Il chatbot ricorderà le preferenze espresse dagli utenti nelle visite successive

Per imprese, media e produttori di contenuti, questo meccanismo introduce una variabile ulteriore nella distribuzione. La presenza nel feed potrebbe dipendere non soltanto dalla capacità dell’algoritmo di ricostruire gli interessi attraverso l’attività precedente, ma anche dalle preferenze formulate direttamente dagli utenti. La chiarezza con cui un contenuto rappresenta un argomento o risponde a uno specifico interesse può quindi diventare ancora più centrale nell’incontro tra domanda informativa e raccomandazione automatica.

Google ha annunciato anche la possibilità di personalizzare i briefing audio quotidiani nell’app Google News per Android. Il principio resta simile: offrire un’esperienza informativa più aderente alle scelte individuali, applicando l’automazione non soltanto alla selezione degli articoli nel feed, ma anche a un formato audio pensato per l’aggiornamento giornaliero.
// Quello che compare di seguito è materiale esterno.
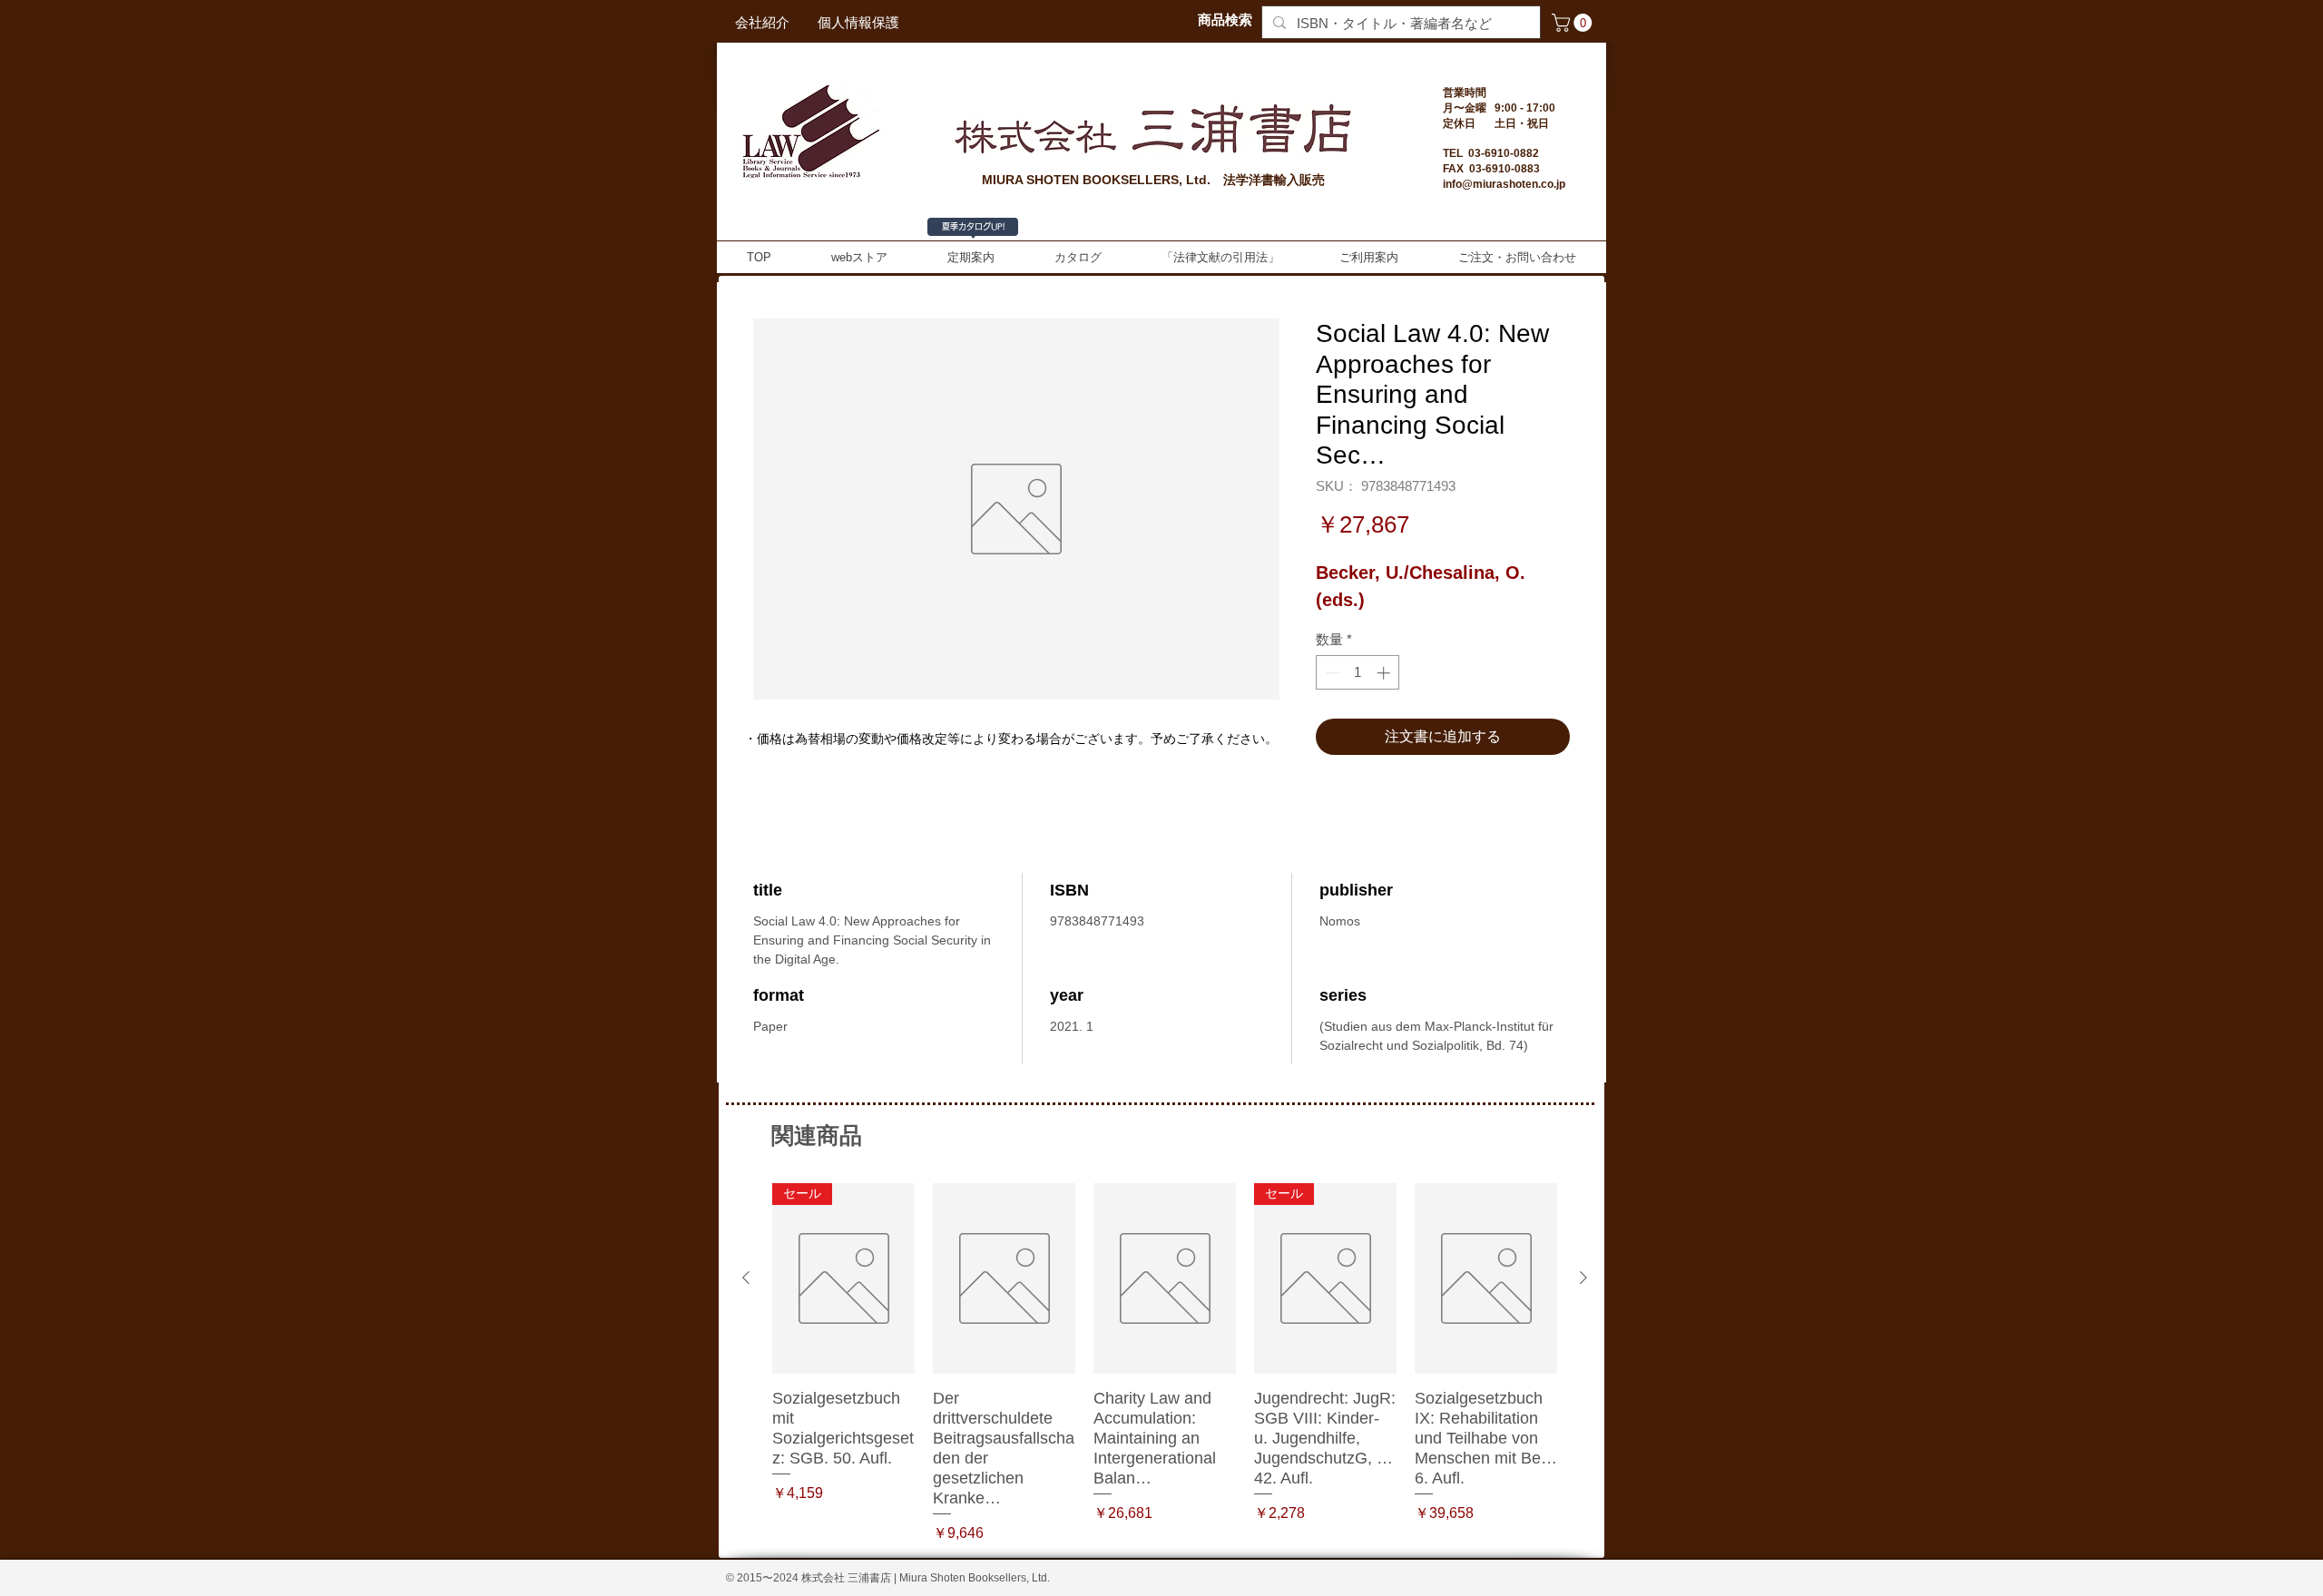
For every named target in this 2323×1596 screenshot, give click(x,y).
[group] (1164, 1363)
Gli editori potranno farsi aggiungere alle fonti preferite senza interrompere la navigazione

Un’altra modifica riguarda Preferred Sources, la funzione che permette di vedere più contenuti delle testate favorite nelle sezioni Top Stories della Ricerca, in AI Overviews e in AI Mode. Gli editori potranno inserire sui propri siti un pulsante interattivo che consentirà ai lettori di aggiungerli rapidamente alle fonti preferite, senza abbandonare la pagina. Tra chatbot, memoria delle scelte e accesso diretto alle pubblicazioni selezionate, Google sta rendendo più esplicito il dialogo tra preferenze personali e distribuzione algoritmica dei contenuti.